Jeff Kelly, Big Data Research Analyst at Wikibon.org
The Washington Post posted a story about the NSA is spying on citizens and accessing to technology companies servers. Specifically the NSA the main servers of leading U.S. Internet companies collecting huge volumes of information (call metadata) from Verizon associated with all domestic and international calls made by the company’s customers for three months starting in mid-April (see the court order here.) Less attention has been paid to what exactly the government does with all that data or the technology supporting it.
While details are sketchy (neither the NSA nor the White House will even acknowledge the existence of the program), it is important to take a step back and understand that the NSA cannot indiscriminately analyze, mine or otherwise explore this vast new trove of data. In order to analyze the data at hand, the NSA must get a court order justified by the reasonable suspicion of an imminent terrorist act.
Even then, the NSA may only access and analyze segments of the call metadata that relate specifically to the potential threat in question and only specific individuals within the NSA can access the data. Among those individuals, access levels vary based on legitimate need to see and analyze the specific data sets covered by the court order.

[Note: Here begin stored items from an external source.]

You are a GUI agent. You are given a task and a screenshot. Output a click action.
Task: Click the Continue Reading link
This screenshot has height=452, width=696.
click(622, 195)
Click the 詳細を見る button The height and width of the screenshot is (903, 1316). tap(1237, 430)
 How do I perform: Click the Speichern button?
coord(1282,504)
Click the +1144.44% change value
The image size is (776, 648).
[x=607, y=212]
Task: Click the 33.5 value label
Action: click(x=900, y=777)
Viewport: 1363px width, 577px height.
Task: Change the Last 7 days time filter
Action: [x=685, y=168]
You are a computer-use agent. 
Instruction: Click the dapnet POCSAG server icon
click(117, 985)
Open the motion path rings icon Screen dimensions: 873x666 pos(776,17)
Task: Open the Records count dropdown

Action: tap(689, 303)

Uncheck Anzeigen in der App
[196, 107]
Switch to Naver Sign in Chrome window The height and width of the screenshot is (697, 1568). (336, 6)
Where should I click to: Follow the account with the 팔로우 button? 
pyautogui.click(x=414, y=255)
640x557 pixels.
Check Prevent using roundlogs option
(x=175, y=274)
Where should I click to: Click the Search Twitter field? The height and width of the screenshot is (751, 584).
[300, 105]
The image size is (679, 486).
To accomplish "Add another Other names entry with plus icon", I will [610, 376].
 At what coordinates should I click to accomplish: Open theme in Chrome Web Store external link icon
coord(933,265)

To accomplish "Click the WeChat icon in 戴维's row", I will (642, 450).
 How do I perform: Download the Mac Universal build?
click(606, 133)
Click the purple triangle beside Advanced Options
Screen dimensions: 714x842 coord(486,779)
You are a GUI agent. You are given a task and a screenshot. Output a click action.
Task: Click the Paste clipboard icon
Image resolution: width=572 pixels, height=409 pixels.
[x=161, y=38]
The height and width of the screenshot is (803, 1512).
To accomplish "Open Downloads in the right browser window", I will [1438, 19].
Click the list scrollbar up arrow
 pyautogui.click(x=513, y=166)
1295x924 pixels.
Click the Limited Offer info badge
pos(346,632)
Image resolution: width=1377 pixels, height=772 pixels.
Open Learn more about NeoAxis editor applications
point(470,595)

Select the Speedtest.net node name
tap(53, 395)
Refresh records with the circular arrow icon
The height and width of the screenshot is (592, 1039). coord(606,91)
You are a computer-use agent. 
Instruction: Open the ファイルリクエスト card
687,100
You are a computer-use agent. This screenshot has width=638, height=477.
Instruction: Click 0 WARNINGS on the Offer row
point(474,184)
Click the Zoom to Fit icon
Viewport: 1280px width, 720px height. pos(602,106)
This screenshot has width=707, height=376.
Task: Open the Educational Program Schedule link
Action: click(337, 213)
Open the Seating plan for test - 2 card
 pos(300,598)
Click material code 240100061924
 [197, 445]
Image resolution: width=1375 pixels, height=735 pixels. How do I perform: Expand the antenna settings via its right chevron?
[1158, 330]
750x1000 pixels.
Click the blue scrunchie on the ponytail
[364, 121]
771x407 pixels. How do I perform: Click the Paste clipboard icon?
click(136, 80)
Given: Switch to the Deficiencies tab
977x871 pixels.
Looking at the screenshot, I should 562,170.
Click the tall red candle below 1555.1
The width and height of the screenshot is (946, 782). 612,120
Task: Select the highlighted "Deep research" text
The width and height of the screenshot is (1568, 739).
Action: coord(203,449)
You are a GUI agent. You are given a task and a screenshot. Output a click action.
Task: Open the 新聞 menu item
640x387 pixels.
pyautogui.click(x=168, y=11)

There are three points to watch:
1. Assuming that you agree that the federal government should be allowed to mine communications data such as call metadata to investigate legitimate terrorist threats, then from a purely practical perspective it makes sense for the NSA to collect such data in advance. Verizon Wireless alone has somewhere north of 75 million wireless subscribers. It would be next to impossible for NSA agents to collect, integrate and analyze that much data (75 million callers x multiple calls by each caller per day x weeks or months = Big Data) in a moments notice. By collecting the data ahead of time, the NSA is able to load the data into its platform and have the data ready for analysis when it obtains a court order justified by a legitimate threat. Consider that the NSA is likely collecting similar call metadata from other wireless providers, which all needs to be merged in order to “connect all the dots.” Slapping together a database with call metadata from hundreds of millions of callers is not something you do overnight.
2. Once a court order for analysis is obtained, the NSA needs the technical capabilities to limit their analysis to the data sets in question and to control which agents have access to the data. This is where we get to the technology behind the data mining program. While we don’t know for certain, the NSA is almost definitely using Accumulo, its homegrown scale-out NoSQL database, to process, store and analyze the call metadata. The NSA developed Accumulo several years ago when it couldn’t find a database that met its stringent requirements. Among those requirements were fine-grained security and access controls. Accumulo, which is often run on top of Hadoop and is based on Google BigTable, was built from the ground up with cell-level security capabilities. This allows, among other capabilities, administrators to grant data access on a cell-by-cell and user-by-user basis, rather than being forced to provide users “all-or-nothing” access. Accumulo is the only scalable database I have come across that offers this capability, without which the NSA would not be able to perform this data analysis and follow the law. There is one company out there that is seeking to commercialize Accumulo, Sqrrl, and according to their website they are seeking to bring these cell-level security capabilities to other industries, such as healthcare and finance.
3. As for the type of analysis the NSA performs on the call metadata, graph analysis is for sure one such type. Graph analysis allows you to visualize and uncover relationships between distinct entities hidden among large volumes of data. The resulting visuals are made up of nodes, which represent the entities, and edges, the lines that connect and represent the relationships between the nodes. Graph analysis is a popular way to better understand the dynamics of social networks (and is the basis of Facebook’s Graph Search, rolled out earlier this year) but is equally effective when trying to ferret out terrorist networks. And we know that the NSA has successfully tested Accumulo’s graph analysis capabilities on some huge data sets – in one case on a 1200 node Accumulo cluster with over a petabyte of data and 70 trillion edges.
Slide from May 2013 presentation by the NSA on its use of Accumulo for graph analysis.
The types of workloads in question are not just for intelligence and security agencies either. Specifically, fine-grained access control, I believe, is a critical feature for Big Data platforms in the enterprise. This is especially true as Big Data experiments and proof of concepts graduate to production-grade deployments, and as Hadoop adds support for additional computational models beyond MapReduce. As Hadoop becomes more robust and easier for non-MapReduce experts to use (such as by adding SQL-like and search capabilities), more and more users in the enterprise will interact with the platform. Not all users are created equal, and enterprises will need to implement fine grain access controls that restrict data access based on role, security authorization and other criteria.
But back to the matter at hand. Balancing national security against the protection of civil liberties is obviously a difficult challenge. And it’s a conversation we as a nation must continue having. It is important to realize, however, that the technology used to identify threats and keep us safe are maturing and developing rapidly. Technology is not a cure-all to the security v. civil liberties challenge, but as the tools become more sophisticated it becomes easier to zero-in on the bad actors without compromising the privacy of the rest of us.